Simon Magus

Director: Ben Hopkins
Screenwriters: Ben Hopkins

Institute History

  • 2000 Sundance Film Festival


One doesn’t often see films with the tantalizing magical aura ofSimon Magus, but that’s because directors with the creativity and intelligence of Ben Hopkins don’t emerge too often. This incredibly rich and demanding debut by one of Britain’s truly promising young talents recreates “a tale from a vanished world.”

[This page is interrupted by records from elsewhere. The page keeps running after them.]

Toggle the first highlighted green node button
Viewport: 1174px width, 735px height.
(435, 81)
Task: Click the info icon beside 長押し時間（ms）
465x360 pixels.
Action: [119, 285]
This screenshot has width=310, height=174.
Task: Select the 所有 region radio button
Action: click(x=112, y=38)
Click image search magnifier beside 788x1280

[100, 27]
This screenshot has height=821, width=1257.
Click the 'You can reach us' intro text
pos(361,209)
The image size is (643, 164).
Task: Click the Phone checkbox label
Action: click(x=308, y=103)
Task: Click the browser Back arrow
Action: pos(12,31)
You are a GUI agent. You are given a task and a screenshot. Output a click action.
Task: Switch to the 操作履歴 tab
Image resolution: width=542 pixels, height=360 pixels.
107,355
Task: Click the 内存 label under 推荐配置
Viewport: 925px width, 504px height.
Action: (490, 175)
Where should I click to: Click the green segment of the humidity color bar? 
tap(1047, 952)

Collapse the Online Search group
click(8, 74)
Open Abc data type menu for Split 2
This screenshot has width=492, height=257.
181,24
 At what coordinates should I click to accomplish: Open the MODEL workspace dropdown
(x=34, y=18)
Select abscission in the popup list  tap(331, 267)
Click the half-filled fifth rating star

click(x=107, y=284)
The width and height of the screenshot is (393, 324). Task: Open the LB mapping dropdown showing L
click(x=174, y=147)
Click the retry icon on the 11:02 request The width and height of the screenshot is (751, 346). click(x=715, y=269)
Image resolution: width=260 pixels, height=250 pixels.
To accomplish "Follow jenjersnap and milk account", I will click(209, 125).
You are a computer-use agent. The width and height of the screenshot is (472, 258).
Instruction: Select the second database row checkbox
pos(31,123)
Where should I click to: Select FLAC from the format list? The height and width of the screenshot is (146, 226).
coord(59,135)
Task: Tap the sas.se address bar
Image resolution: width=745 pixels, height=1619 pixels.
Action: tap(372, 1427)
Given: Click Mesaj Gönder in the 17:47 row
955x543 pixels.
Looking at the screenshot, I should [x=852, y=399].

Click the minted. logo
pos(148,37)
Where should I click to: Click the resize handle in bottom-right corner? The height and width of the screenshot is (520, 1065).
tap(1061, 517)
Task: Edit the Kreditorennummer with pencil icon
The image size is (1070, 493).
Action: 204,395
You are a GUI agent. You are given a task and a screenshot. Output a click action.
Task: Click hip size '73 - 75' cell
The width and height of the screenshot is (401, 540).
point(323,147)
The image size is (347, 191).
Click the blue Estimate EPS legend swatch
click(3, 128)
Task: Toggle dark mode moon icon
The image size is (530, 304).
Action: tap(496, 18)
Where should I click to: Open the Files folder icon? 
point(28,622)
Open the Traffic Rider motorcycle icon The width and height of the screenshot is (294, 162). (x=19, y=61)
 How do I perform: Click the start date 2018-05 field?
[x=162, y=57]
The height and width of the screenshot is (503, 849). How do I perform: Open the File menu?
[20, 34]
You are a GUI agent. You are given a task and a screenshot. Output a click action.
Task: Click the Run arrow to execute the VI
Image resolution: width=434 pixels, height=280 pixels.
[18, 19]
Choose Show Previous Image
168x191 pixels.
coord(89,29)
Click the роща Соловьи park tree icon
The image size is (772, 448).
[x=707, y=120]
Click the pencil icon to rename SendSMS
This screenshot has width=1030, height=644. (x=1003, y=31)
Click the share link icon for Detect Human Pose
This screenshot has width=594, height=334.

An almost-medieval Jewish village, set somewhere in central Europe during the nineteenth century, is facing a crisis of modernization. The Talmudic community is faltering, bypassed by the outside world, and even lacks the ten men necessary for a religious quorum. Simon, dirty, disheveled, and perhaps somewhat mad, is the object of most of the villagers’ taunts and derision. The newly constructed railway is coming, however, and the leading merchant, Hase, is ruthlessly determined to control the town’s future by assuming proprietorship of the train station. At the same time, Dovid, a young religious scholar, sees the railway as the salvation of a community on the edge of oblivion. And the aristocratic Squire, who holds the key to the future, disdains commerce and has real passion only for poetry and the transformative power of intellectual inquiry and art.

Add romance, the machinations of the devil, betrayal, and sectarian strife, and Hopkins has fashioned a wonderfully fantastic fable that blends love and enlightenment, social disharmony and the tormented soul of the forsaken. Displaying superb craft in handling a complex and ambitious narrative, Ben Hopkins announces his arrival as a filmmaker to be reckoned with, and Simon Magus is a film of impressive scope and imagination.